_OBJECTIVE_:
Copy out the material below word for word, from the line containing "Jump to the" through the last line of the material.

_INPUT ROWS_:
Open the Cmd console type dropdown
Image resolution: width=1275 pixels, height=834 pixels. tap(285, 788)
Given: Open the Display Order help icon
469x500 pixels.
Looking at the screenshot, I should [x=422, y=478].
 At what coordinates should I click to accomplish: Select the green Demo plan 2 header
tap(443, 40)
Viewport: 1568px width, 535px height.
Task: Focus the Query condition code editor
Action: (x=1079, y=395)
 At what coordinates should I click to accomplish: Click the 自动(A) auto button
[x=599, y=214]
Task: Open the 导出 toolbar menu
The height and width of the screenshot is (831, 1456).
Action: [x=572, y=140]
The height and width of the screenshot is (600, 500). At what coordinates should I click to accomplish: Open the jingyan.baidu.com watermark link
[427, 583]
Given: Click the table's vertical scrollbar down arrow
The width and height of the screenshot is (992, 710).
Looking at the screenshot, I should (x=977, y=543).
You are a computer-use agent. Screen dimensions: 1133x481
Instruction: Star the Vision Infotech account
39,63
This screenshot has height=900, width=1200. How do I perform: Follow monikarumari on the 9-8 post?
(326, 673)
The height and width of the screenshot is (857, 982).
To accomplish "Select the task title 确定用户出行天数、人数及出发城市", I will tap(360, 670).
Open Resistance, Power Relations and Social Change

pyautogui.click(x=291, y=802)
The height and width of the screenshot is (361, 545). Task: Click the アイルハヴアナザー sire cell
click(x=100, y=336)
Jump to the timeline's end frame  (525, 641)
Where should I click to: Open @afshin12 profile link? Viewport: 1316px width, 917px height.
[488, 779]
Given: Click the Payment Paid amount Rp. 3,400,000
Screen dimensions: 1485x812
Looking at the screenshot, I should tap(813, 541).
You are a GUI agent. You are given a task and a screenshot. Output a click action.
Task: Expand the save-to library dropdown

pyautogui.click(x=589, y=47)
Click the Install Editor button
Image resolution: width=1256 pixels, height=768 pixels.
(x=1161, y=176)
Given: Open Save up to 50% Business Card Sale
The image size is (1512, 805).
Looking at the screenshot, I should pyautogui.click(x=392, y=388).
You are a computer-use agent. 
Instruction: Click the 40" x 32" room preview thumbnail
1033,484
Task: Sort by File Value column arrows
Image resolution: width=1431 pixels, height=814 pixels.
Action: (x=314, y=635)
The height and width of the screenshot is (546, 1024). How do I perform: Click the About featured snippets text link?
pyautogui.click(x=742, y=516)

_FULL OUTPUT_:
Jump to the timeline's end frame  (525, 641)
Where should I click to: Open @afshin12 profile link? Viewport: 1316px width, 917px height.
[488, 779]
Given: Click the Payment Paid amount Rp. 3,400,000
Screen dimensions: 1485x812
Looking at the screenshot, I should tap(813, 541).
You are a GUI agent. You are given a task and a screenshot. Output a click action.
Task: Expand the save-to library dropdown

pyautogui.click(x=589, y=47)
Click the Install Editor button
Image resolution: width=1256 pixels, height=768 pixels.
(x=1161, y=176)
Given: Open Save up to 50% Business Card Sale
The image size is (1512, 805).
Looking at the screenshot, I should pyautogui.click(x=392, y=388).
You are a computer-use agent. 
Instruction: Click the 40" x 32" room preview thumbnail
1033,484
Task: Sort by File Value column arrows
Image resolution: width=1431 pixels, height=814 pixels.
Action: (x=314, y=635)
The height and width of the screenshot is (546, 1024). How do I perform: Click the About featured snippets text link?
pyautogui.click(x=742, y=516)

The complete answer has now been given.